* CONSIGNE A *
Dans l’extrait sur l’ubérisation, reformulez sous forme de liste le paragraphe qui commence par « L’ubérisation renvoie à », en conservant ses faits essentiels.
* CONSIGNE B *
Répondez brièvement à ces questions sur l’extrait sur l’ubérisation.
(i) Qui a employé le terme « ubérisation » pour la première fois, et à quelle date ?
(ii) Quelle entreprise est citée comme exemple, et par rapport à quel secteur ?
(iii) Comment appelle-t-on désormais cette forme d’économie ?
* CONSIGNE C *
Recopiez, dans l’extrait sur l’ubérisation, le passage allant de « Ubérisation de l’économie, des » jusqu’à « les consommateurs eux-mêmes. ».

* EXTRAIT DU DOCUMENT *
Ubérisation de l’économie, des transports et même de la santé… Employé pour la première fois par le PDG de Publicis, Maurice Lévy, en décembre 2014, le terme “ubérisation” n’a cessé d’alimenter les débats et les conversations depuis 2015. En effet, le numérique a fortement modifié le monde du travail via ce mouvement, symbolisant l’arrivée d’acteurs issus du numérique et de l’économie collaborative dans différents secteurs d’activité.

L’ubérisation renvoie à “la transformation de l’activité économique traditionnelle », comme l’expose Boris Descarrega, responsable d’études socio-économiques à l’Observatoire Société et Consommation. Elle se produit sous l’impulsion de l’innovation numérique et de la mise en réseau des consommateurs. L’activité qu’elle suppose peut souvent être associée à un travail informel effectué par les consommateurs eux-mêmes. 

Un nouveau type d’acteur est donc apparu dans des secteurs économiques qui avaient des règles économiques spécifiques qui ont naturellement été bouleversées. C’est notamment le cas d’Uber par rapport aux taxis. On parle désormais d’économie collaborative.

Lignes de pointage pour captures d’écran et pages
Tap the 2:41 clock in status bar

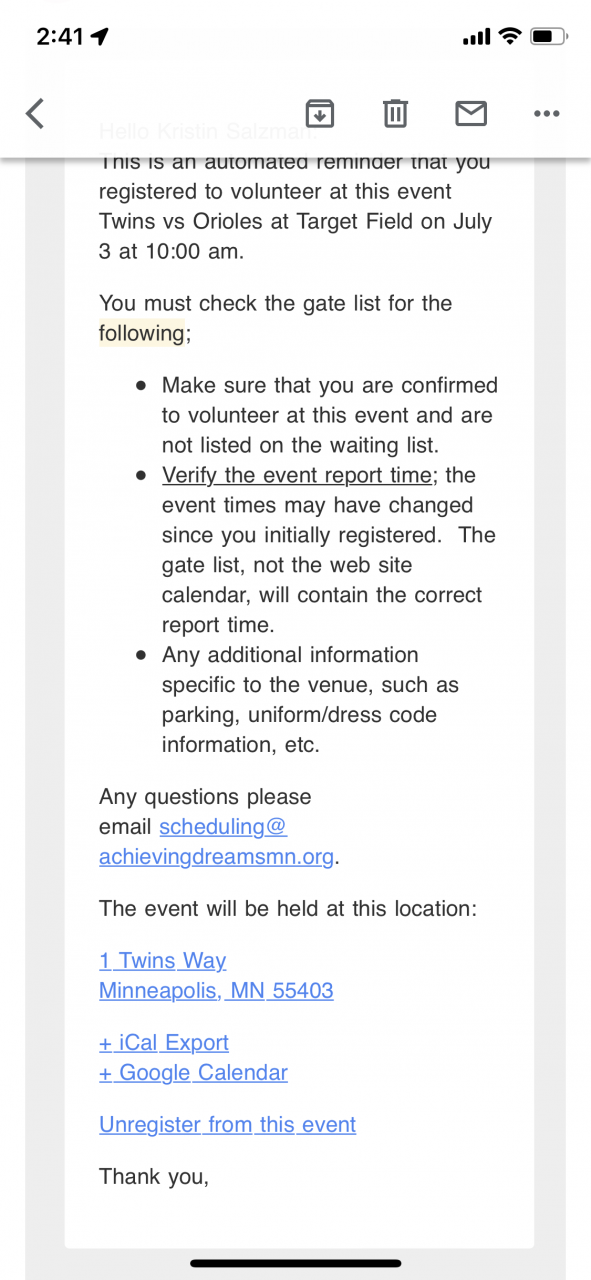(60, 37)
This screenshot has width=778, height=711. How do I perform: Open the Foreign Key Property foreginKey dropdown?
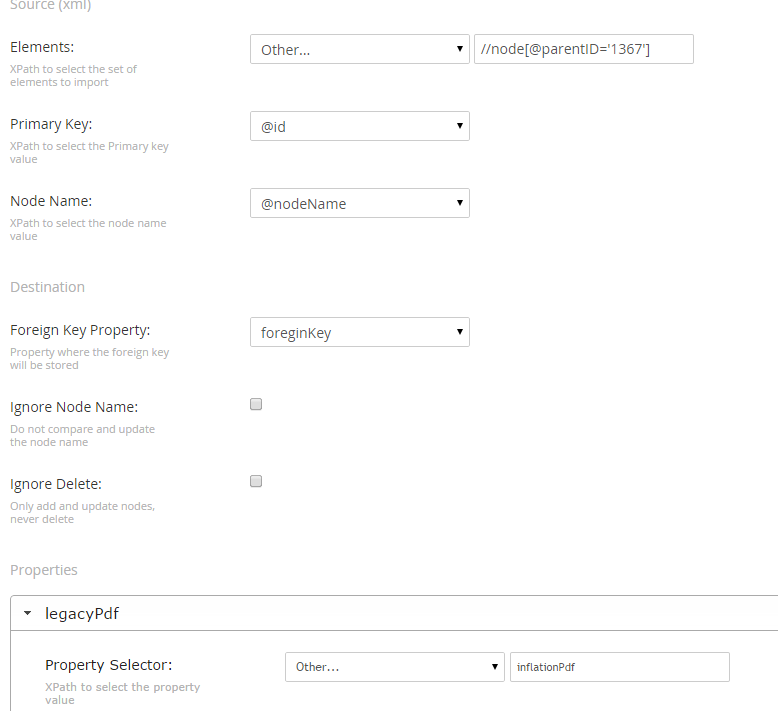pyautogui.click(x=360, y=332)
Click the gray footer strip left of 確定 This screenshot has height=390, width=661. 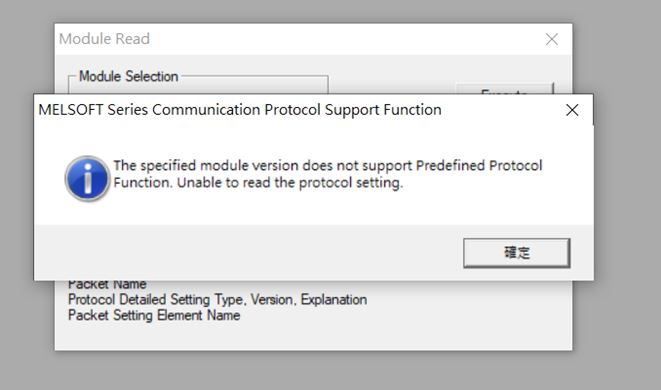point(249,253)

* RÉPONSE COMPLÈTE A *
- Définition : la transformation de l’activité économique traditionnelle, selon Boris Descarrega, responsable d’études socio-économiques à l’Observatoire Société et Consommation.
- Moteurs : l’innovation numérique et la mise en réseau des consommateurs.
- Nature de l’activité : souvent associée à un travail informel effectué par les consommateurs eux-mêmes.

* RÉPONSE COMPLÈTE B *
(i) Maurice Lévy, PDG de Publicis, en décembre 2014.
(ii) Uber, par rapport aux taxis.
(iii) L’économie collaborative.

* RÉPONSE COMPLÈTE C *
Ubérisation de l’économie, des transports et même de la santé… Employé pour la première fois par le PDG de Publicis, Maurice Lévy, en décembre 2014, le terme “ubérisation” n’a cessé d’alimenter les débats et les conversations depuis 2015. En effet, le numérique a fortement modifié le monde du travail via ce mouvement, symbolisant l’arrivée d’acteurs issus du numérique et de l’économie collaborative dans différents secteurs d’activité.

L’ubérisation renvoie à “la transformation de l’activité économique traditionnelle », comme l’expose Boris Descarrega, responsable d’études socio-économiques à l’Observatoire Société et Consommation. Elle se produit sous l’impulsion de l’innovation numérique et de la mise en réseau des consommateurs. L’activité qu’elle suppose peut souvent être associée à un travail informel effectué par les consommateurs eux-mêmes.